In some of the affected areas, firefighters, local officials and soldiers, some in tanks, have begun the massive task of clearing the piles of rubble blocking the streets.

 

The mayor of Solingen, the city in the south of the Ruhr region, Tim Kurtsbach, acknowledged that "the task is huge".

 

The true scale of the disaster is now clear as damaged buildings are being surveyed, some of which will have to be demolished, while efforts are being made to restore gas, electricity and telephone services.

 

The disruption of communications networks has complicated efforts to find out the number of missing, while most roads in the water-logged Ahar Valley are out of service.

 

"We have to expect to find more victims," ​​said Caroline Weitzl, mayor of Irwistadt in Rhenania, north-Westphalia, which was hit by a terrible landslide caused by the floods.

 

Rhineland-Palatinate Interior Minister Roger Levents told local media that up to 60 people were missing and more than 600 were injured.

 

The government said it was working to establish a special aid fund, with the cost of the damage expected to reach several billion euros.

 

Chancellor Angela Merkel, who returned Friday from a catastrophic visit to Washington, vowed to provide "short-term and long-term government support" to the stricken municipalities.

 

The chancellor has not yet traveled from Berlin to the affected areas, but her spokesman said Friday that she had made contact with regional leaders about a "soon visit to the disaster site".

 

With at least 133 people dead, devastating floods have brought climate change back to the center of Germany's election campaign on the eve of the September 26 vote, with Merkel leaving power after 16 years at the helm.

 

Interior Minister Horst Seehofer said Germany "must be better prepared" for the future, adding that "this harsh weather is the result of climate change".

 

For his part, Armin Laschet of Merkel's Christian Democratic Union, the most likely to succeed her after the elections, spoke of an "unprecedented disaster" in the state of Rhineland, north of Westphalia, from which he hails, and in the Rhineland-Palatinate.

 

Greens candidate Annalina Berbock cut short her summer vacation to go to the stricken area while the finance minister promised SPD candidate for chancellor Olaf Schultz "non-bureaucratic aid".

 

Der Spiegel news magazine reported that the relationship between global warming and extreme weather events such as heavy rainfall that caused floods will shed light on the candidates' response to the issue of climate change.

 

"There will be assurances in the coming days that this issue is not a problem for the campaign, but of course it is," she said, referring to the expected increasing frequency of natural disasters due to the climate emergency. "People want to know how politicians will lead them in a situation like this," she added.

 

In neighboring Belgium, the death toll rose to 24, while 21,00 people were without electricity in one region.

 

Belgian Prime Minister Alexandre de Croo went Saturday to inspect the area, which suffered "unprecedented" losses as a result of the floods.
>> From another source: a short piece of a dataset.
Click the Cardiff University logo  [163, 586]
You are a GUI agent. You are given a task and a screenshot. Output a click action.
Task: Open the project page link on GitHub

He is expected to be joined by European Commission President Ursula von der Leyen as he inspects river valleys in eastern Belgium near the border with Germany.

 

Heavy rains also fell on Luxembourg and the Netherlands, inundating many areas and forcing the authorities to evacuate thousands of people in the Dutch city of Maastricht.

 

Luxembourg Prime Minister Xavier Bettel has pledged an initial aid package of 50 million euros ($59 million) to be given immediately to people who have suffered losses in the floods.


For his part, the Dutch Prime Minister said that this bad weather is "without a doubt" the consequences of climate change, while the value of national donations to the stricken province of Limburg exceeded one million euros on Saturday.

 

In response to a question on Friday evening during a visit to Limburg about the impact of global warming, Mark Rutte said that "this is undoubtedly the case."

 

"I don't want to make any hasty statements, but something is already happening, so let's be clear," he added.